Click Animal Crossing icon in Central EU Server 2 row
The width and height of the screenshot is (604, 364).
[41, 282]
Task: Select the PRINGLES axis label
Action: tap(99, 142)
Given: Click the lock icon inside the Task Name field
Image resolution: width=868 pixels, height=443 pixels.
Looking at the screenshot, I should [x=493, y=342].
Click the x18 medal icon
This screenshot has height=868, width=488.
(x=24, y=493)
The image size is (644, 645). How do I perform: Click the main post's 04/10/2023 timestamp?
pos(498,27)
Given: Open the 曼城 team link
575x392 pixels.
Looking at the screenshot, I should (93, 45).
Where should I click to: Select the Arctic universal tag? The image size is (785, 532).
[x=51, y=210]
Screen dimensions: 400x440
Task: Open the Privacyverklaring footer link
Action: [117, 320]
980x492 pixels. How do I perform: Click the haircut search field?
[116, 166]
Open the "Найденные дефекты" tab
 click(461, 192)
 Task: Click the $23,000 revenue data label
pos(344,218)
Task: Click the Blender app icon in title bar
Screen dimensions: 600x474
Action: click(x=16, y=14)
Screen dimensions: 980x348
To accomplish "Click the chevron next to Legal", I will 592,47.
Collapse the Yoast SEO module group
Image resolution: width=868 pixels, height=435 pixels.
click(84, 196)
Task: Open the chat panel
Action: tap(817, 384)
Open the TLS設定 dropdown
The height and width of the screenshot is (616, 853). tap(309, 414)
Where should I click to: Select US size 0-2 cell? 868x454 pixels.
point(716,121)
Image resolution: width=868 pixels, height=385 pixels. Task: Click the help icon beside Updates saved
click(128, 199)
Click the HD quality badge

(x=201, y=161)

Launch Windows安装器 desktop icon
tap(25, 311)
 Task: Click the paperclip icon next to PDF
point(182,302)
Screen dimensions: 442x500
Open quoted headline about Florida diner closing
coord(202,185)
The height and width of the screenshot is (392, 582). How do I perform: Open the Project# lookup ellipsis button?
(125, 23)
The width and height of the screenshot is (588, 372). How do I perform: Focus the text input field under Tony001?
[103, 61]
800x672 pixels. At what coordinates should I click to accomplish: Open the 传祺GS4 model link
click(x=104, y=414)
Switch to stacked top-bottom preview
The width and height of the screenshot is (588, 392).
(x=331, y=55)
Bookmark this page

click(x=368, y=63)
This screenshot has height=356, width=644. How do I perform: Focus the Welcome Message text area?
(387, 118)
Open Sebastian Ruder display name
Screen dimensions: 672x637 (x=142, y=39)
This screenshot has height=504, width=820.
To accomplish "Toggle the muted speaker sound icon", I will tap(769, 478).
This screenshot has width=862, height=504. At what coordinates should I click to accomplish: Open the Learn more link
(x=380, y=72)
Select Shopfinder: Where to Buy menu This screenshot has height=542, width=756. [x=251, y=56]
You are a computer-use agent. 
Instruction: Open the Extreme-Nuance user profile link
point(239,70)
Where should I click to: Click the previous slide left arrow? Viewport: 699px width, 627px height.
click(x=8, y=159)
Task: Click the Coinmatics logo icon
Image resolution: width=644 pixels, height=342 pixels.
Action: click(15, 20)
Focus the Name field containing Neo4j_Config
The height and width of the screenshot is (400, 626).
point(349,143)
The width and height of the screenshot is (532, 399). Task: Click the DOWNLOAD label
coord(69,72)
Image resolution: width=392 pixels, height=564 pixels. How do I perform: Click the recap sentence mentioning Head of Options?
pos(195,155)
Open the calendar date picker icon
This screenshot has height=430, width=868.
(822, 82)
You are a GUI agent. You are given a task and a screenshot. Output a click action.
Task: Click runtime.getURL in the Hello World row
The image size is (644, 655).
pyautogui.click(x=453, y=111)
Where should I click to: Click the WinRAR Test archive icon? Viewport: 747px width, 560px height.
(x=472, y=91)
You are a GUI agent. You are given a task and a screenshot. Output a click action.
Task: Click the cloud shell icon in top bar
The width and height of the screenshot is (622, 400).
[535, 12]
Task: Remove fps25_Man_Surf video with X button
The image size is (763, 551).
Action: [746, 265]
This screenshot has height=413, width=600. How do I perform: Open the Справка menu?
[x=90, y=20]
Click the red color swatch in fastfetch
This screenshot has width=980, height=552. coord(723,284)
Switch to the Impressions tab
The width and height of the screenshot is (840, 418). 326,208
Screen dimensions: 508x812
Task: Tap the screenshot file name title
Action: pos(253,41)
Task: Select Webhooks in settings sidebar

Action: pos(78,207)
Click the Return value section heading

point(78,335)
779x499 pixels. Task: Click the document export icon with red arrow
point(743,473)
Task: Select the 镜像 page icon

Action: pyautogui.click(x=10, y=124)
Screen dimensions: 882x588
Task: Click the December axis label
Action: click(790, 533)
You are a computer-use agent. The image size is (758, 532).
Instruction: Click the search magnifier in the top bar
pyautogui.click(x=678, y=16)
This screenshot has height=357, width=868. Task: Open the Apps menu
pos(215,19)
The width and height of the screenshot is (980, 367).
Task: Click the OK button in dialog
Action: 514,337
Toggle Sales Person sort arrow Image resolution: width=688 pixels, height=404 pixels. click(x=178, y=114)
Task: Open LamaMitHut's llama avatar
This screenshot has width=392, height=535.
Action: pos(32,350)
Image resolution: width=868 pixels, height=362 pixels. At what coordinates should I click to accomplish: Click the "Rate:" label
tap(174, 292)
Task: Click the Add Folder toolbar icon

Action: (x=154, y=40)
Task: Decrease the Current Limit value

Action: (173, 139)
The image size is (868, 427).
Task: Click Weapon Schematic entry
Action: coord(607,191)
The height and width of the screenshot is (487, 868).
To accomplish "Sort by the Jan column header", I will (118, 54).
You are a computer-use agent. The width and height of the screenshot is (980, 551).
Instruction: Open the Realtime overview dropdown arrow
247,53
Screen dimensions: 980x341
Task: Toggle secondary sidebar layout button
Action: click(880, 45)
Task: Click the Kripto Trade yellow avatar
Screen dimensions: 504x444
= = = = =
• _WORK ITEM_: Look over the listing above and copy each line that contains "computer".

• _ANSWER SECTION_:
You are a computer-use agent. 
You are a computer-use agent. The image size is (758, 532).
You are a computer-use agent. The width and height of the screenshot is (980, 551).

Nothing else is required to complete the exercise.